I kept writing my dark little stories and while I could give them away, nobody seemed that interested in actually paying for one.
And I started thinking.
Maybe no one reads my stories because they aren’t the kinds of stories people want to read.
Could it be?
Maybe another writer would have decided that she simply wasn’t very talented and given up altogether, but I really didn’t want to come to that conclusion. So rather than quit, I decided to do something radical. I decided to stop being self-indulgent and act more like a professional.
Maybe that sounds like selling out but here’s the thing—I’m a full-time freelance writer. I actually pay my bills with my writing. You know those ebooks on trending topics like “oil pulling” and the latest new diet? I write those. I also ghost-write blog posts for several social-media impaired clients, and write white papers and reports.

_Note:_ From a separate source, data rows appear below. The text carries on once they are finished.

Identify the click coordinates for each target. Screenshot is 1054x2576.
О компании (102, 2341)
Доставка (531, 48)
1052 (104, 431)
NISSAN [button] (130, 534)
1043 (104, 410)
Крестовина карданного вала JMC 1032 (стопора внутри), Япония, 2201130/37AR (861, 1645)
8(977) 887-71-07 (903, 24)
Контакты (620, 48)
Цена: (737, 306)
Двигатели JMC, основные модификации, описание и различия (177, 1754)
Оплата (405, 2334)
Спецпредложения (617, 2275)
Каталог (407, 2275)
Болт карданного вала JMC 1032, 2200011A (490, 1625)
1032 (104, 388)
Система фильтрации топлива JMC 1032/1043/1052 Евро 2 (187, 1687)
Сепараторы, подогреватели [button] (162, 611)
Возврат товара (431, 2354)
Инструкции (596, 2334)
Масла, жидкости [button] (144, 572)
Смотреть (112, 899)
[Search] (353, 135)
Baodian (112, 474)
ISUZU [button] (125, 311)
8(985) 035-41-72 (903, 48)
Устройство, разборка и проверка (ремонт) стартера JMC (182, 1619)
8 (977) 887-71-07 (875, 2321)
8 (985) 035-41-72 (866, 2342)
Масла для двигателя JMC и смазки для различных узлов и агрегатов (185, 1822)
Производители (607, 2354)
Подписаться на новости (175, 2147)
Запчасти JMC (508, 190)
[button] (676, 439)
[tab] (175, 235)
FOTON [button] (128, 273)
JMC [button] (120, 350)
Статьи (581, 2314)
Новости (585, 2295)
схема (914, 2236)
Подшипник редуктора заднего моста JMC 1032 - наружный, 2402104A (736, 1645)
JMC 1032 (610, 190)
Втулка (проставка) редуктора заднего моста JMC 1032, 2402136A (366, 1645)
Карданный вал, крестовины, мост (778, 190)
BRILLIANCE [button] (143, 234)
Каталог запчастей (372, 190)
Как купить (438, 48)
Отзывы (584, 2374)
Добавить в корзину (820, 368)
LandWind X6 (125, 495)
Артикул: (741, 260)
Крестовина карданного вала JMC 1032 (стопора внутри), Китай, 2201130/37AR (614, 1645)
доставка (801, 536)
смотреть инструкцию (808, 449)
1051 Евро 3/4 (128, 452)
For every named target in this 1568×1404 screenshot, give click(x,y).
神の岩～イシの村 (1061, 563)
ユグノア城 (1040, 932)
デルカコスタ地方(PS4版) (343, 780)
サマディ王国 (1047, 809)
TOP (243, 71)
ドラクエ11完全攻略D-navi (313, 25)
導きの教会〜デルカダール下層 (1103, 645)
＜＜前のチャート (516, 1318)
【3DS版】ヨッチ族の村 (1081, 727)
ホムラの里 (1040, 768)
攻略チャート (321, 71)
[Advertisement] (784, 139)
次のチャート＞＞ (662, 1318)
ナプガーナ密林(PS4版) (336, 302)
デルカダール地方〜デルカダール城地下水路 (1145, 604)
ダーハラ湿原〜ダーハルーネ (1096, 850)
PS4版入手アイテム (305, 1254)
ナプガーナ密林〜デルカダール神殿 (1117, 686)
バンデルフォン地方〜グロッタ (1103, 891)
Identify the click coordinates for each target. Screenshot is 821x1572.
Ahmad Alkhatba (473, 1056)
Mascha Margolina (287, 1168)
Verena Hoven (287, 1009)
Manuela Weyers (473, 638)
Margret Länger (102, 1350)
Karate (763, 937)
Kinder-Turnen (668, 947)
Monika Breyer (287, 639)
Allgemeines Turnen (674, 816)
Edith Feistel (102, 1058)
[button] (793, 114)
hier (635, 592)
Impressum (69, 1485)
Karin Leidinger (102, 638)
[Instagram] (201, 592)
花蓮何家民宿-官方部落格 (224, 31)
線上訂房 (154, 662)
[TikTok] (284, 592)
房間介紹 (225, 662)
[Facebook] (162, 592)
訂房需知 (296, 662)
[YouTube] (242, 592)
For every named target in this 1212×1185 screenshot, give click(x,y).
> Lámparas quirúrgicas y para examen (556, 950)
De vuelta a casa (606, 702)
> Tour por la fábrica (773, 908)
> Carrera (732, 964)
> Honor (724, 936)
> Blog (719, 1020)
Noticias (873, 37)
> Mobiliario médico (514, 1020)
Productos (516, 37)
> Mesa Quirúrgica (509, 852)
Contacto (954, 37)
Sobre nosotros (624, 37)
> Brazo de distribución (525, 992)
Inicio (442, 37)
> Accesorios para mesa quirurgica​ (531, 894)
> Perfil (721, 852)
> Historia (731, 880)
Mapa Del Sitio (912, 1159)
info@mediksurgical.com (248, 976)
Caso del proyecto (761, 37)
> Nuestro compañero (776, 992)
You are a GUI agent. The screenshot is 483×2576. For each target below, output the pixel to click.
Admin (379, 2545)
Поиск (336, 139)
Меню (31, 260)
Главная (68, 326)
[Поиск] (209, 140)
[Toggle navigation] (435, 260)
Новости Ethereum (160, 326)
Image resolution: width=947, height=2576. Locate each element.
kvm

It’s just as exciting as it sounds, and when a client says she wants forty thousand words (plus recipes) to help sell some new kitchen gadget, I don’t have the option to say, “Sorry, I’m not feeling it. How about I write an expose on conspicuous consumerism and pricey kitchen gadgets instead?”
So as I said, two years ago I decided to lighten up. I’d always written fantasy and romance under my pseudonym Kat Parrish and I started spending more time with the fantasy and romance and less time with the crime and horror.
And a funny thing happened.
Beginning with a Cinderella spin on a vampire tale I called Bride of the Midnight King, I started selling my fiction. And not just to people related to me. Although my best friend’s mother read it and recommended it to all her friends.
I wrote another fairy tale, this one only a novelette, and it started selling too. An anthology that had accepted a futuristic fairy tale from me fell apart before publication and I put that up for sale as a stand-alone too. That one doesn’t sell as well, but people in the Kindle Select program seem to like “borrowing” it.
I’m now finishing up a contemporary romance that I’m publishing just before Christmas. It also has a Cinderella spin but it’s not completely devoid of reality. There are Syrian refugees and LGBT characters and people who die too soon. But in the end, what it is, is a bright and shiny love story that suits the season. I hope it will sell but who knows?
The one thing I do know for sure is that it made me happy to write it.
I’ve come to believe in the validity of an old bumper sticker sentiment, “Reality is for those who lack imagination.”